Rubber Duck uses a second model from a different AI family to evaluate the primary agent’s plans, question assumptions, and raise concerns.
GitHub has introduced an experimental Rubber Duck mode in the GitHub Copilot CLI. The latest addition to the AI-powered coding tool uses a second model from a different AI family to provide a second opinion before enacting the agent’s plan.
The new feature was announced April 6. Introduced in experimental mode, Rubber Duck leverages a second model from a different AI family to act as an independent reviewer, assessing plans and work at the moments where feedback matters most, according to GitHub. Rubber Duck is a focused review agent, powered by a model from a complementary family to a primary Copilot session. The job of Rubber Duck is to check the agent’s work and present a short, focused list of high-value concerns including details the primary agent may have missed, assumptions worth questioning, and edge cases to consider.
Developers can use/experimentalin the Copilot CLI to access Rubber Duck alongside other experimental features.
Evaluating Rubber Duck on SWE-Bench Pro, a benchmark of real-world coding problems drawn from open-source repositories, GitHub found that Claude Sonnet 4.6 paired with Rubber Duck running GPT-5.4 achieved a resolution rate approaching Claude Opus 4.6 running alone, closing 74.7% of the performance gap between Sonnet and Opus. GitHub said Rubber Duck tends to help more with difficult problems, ones that span three-plus files and would normally take 70-plus steps. On these problems, Sonnet plus Rubber Duck scores 3.8% higher than the Sonnet baseline and 4.8% higher on the hardest problems identified across three trials.
GitHub cited these examples of the kinds of problems Rubber Duck finds:
- Architectural catch (OpenLibrary/async scheduler): Rubber Duck caught that the proposed scheduler would start and immediately exit, running zero jobs—and that even if fixed, one of the scheduled tasks was itself an infinite loop.

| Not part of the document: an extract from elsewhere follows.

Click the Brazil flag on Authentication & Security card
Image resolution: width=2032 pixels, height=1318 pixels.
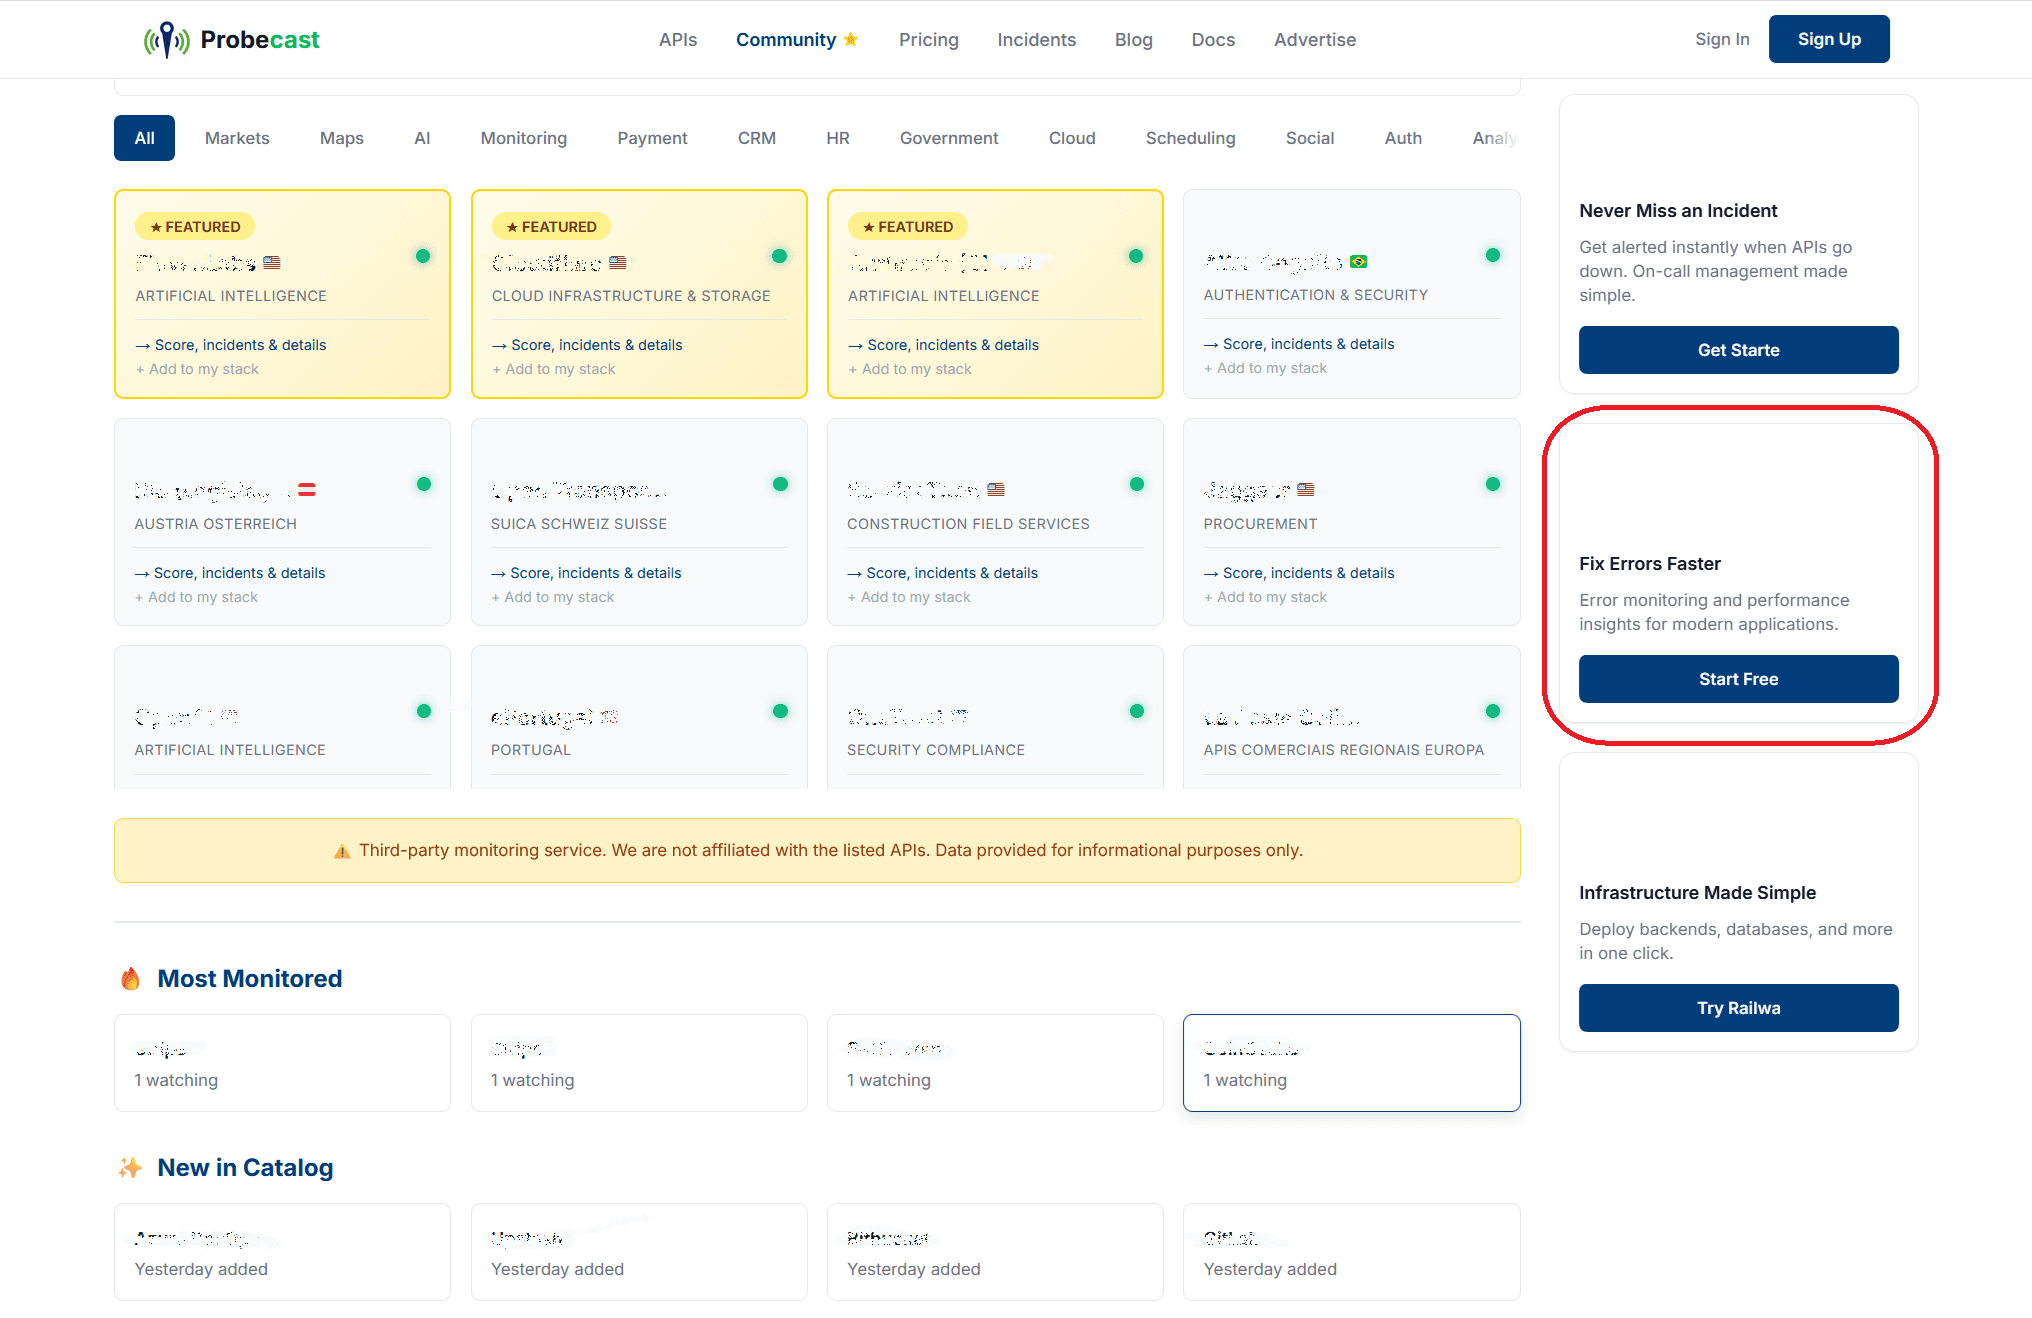(1358, 262)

- One-liner bug (OpenLibrary/Solr): Rubber Duck caught a loop that silently overwrote the same
dictkey on every iteration. Three of four Solr facet categories were being dropped from every search query, with no error thrown. - Cross-file conflict (NodeBB/email confirmation): Rubber Duck caught three files that all read from a Redis key which the new code stopped writing. The confirmation UI and cleanup paths would have been silently broken on deploy.